Sometimes you’re in the mood for a visual novel. Something twisted, clever and new. There can be great moments where you’ll be completely blindsided by something that makes you sit up and pay attention even when you least expected it. Visual novels are definitely a genre I’d never expect to love as much as I have in the last few years. Danganronpa and the Nonary Games really have a lot to answer for. One glimpse of the funky Persona-like trailer for Our World Is Ended and I was sold. It looked new, colourful, clever and there was something twisted that I just had to find out about.
The more I played of Our World Is Ended the more I realised that this review would need a different opinion for balance, this was clearly a different game to how I perceived it at launch (I’ve checked and a few others agree), so I thought I’d get a consult from the fictional character Todd from TV series Scrubs.
Todd: Sometimes you’re in the mood for boobs you know? When you see a videogame you always have to think, Stop. Is the story is going to get in the way of dating someone or something? Life is too short for worrying about consequences and people’s feelings unless it involves passing a flag to get that sexy image of them in a swimsuit!
After a few hours with Our World Is Ended I realised this was not the game I thought it was. Every time the story starts to make progress and some interesting decisions need to be made you can bet that a few seconds later there’s an ero-game moment ready and waiting. Plenty of poor taste jokes about breasts later and you’re past caring about what little story there is. The systems at work are your standard visual novel affair, you’ll be occasionally asked an answer to a question which works as a flag to which character you like more and you can skip previously seen text or auto play the text or hide it completely. There is an interesting mechanic called Selection of soul where the dialogue options fly across the screen and you have to chance your bets and pick one, assuming you didn’t quicksave first to redo the option. Quick save is L1 and Quick load is R1 so don’t worry if you miss anything, chances are you saved earlier and can go back.
Todd: The first encounter with World Change mode is when I knew this game was for me. Yuno in a swimsuit within the first hour of gameplay? *internet high-five* There are a few other women in the game and some are nicer looking than others but thankfully the gaming gods even remembered to give the drunk Asano an obsession with having small boobs so she could wish for bigger ones and have a great moment later on. Pro-tip dog, hide that text every scene for maximum boobage.
Visually Our World Is Ended is so frustrating. It’s incredibly well drawn and the menus and simple animations are ridiculously well made. This game has some real talent at work visually and I would adore playing any game they work on in future. It’s just a shame they were lassoed to an ero-game that’s not sure if it wants to be seriously messed up or just seriously lewd. The text is nice and easy to read which is good because with it being a visual novel you’re going to be reading a lot. I seriously can’t drop how well made the systems at work here are and even the options menu looks like a real labour of love. It’s a real shame that the Options menu, drawings and UI are the games strongest point.

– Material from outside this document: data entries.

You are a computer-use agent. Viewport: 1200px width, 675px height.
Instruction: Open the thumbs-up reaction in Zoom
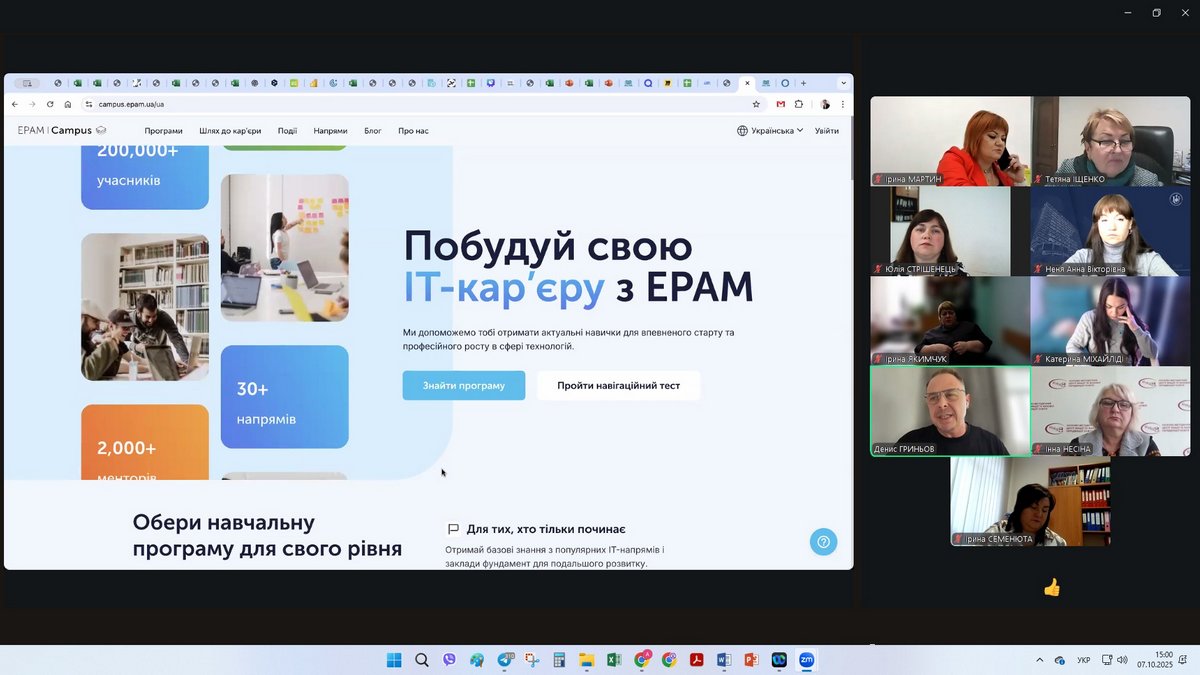(1051, 588)
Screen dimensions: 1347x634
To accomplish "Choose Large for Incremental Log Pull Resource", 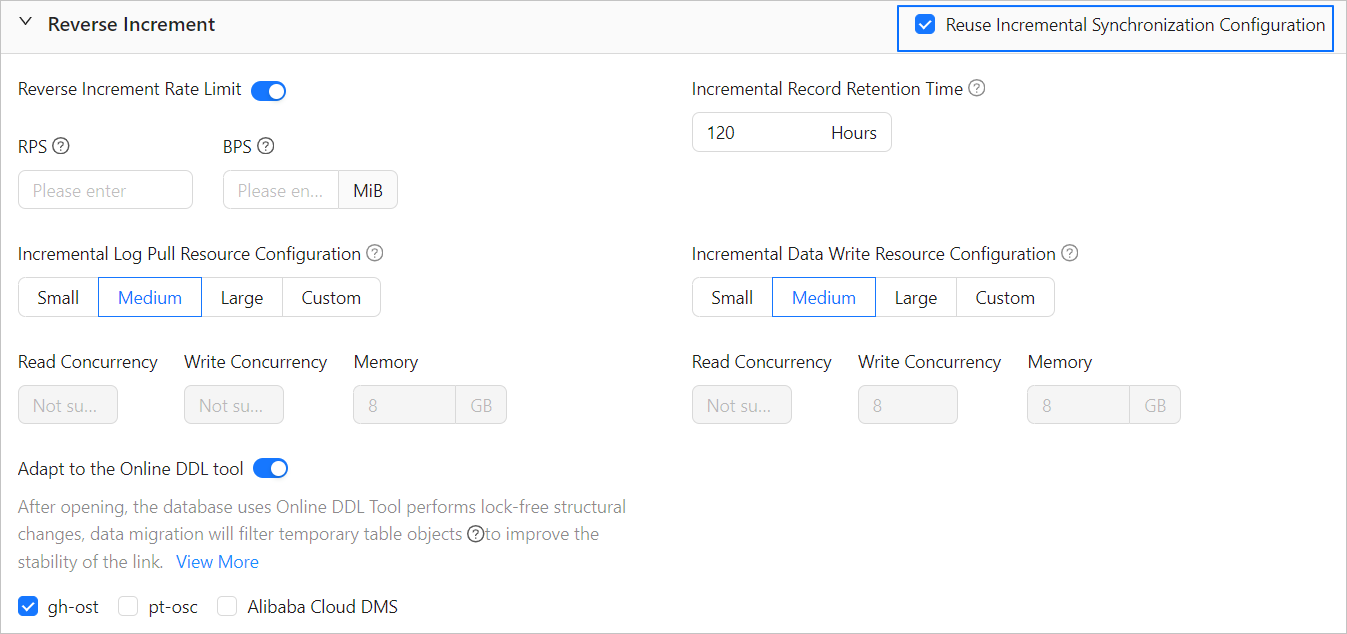I will pyautogui.click(x=242, y=297).
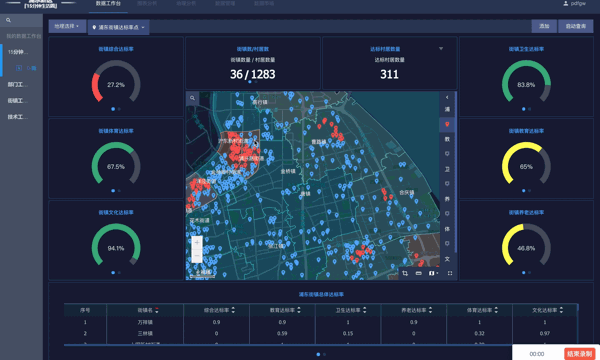Screen dimensions: 600x360
Task: Click the map fullscreen expand icon
Action: click(450, 273)
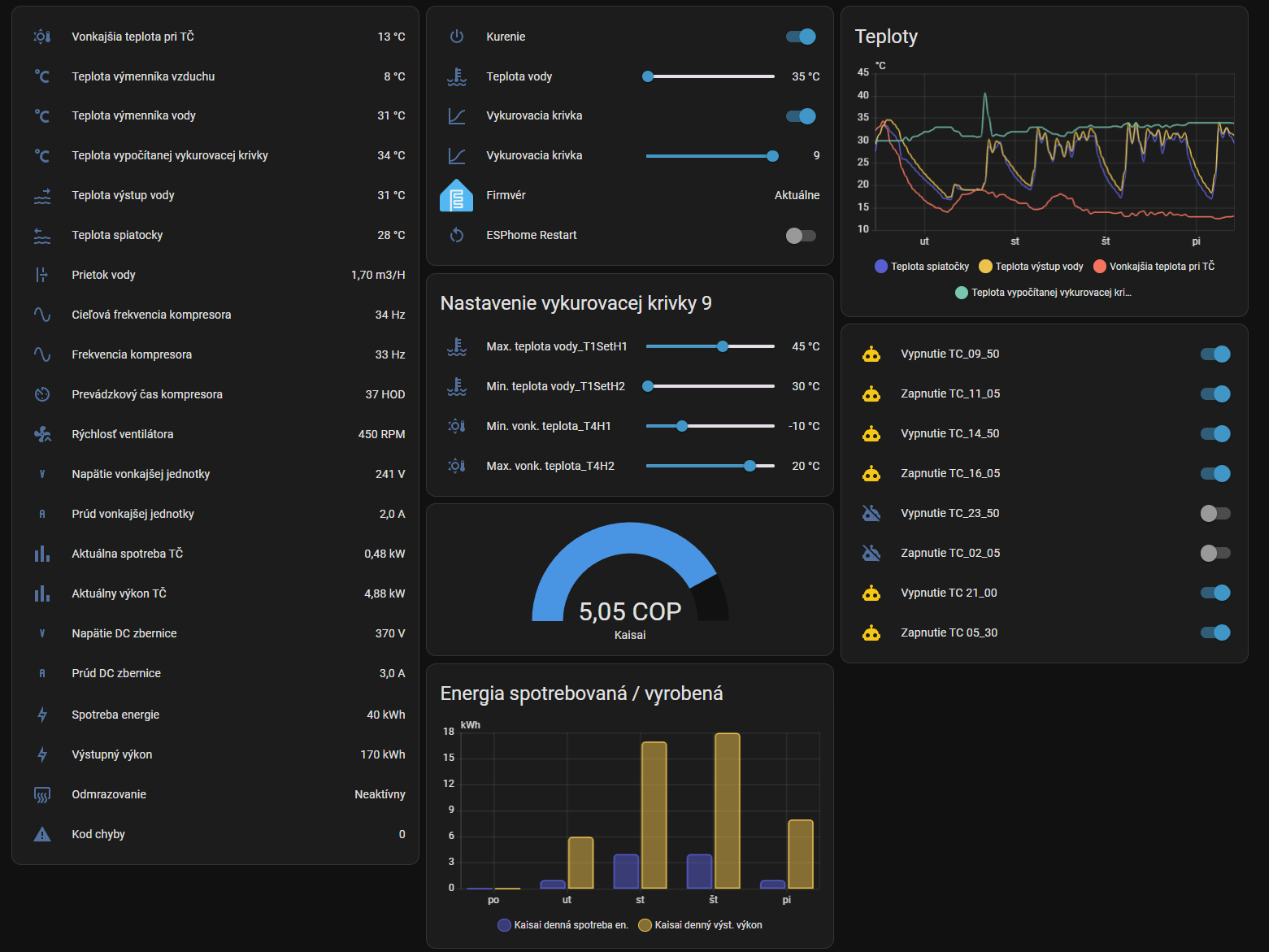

Todd: The artwork here really is awesome. Who wouldn’t want to see people in swimsuits without waiting for the swimsuit special spin-off episode? So many curves and boobs here, no nips or ass but the boobage on display is *chefs kiss* You even get to see some naked man boobage to but strangely they seem to be missing their nipples? Sure there’s occasionally a story about an alternate reality and a world that maps itself onto ours but don’t worry about it too much, Our World Is Ended doesn’t! It gets back to the lewds quickly every time things get too serious. It helps that the game keeps track of which girl is your number 1 but sometimes your number 2 will just be someone you helped out hoping to see more lewds but turns out they were part of the plot.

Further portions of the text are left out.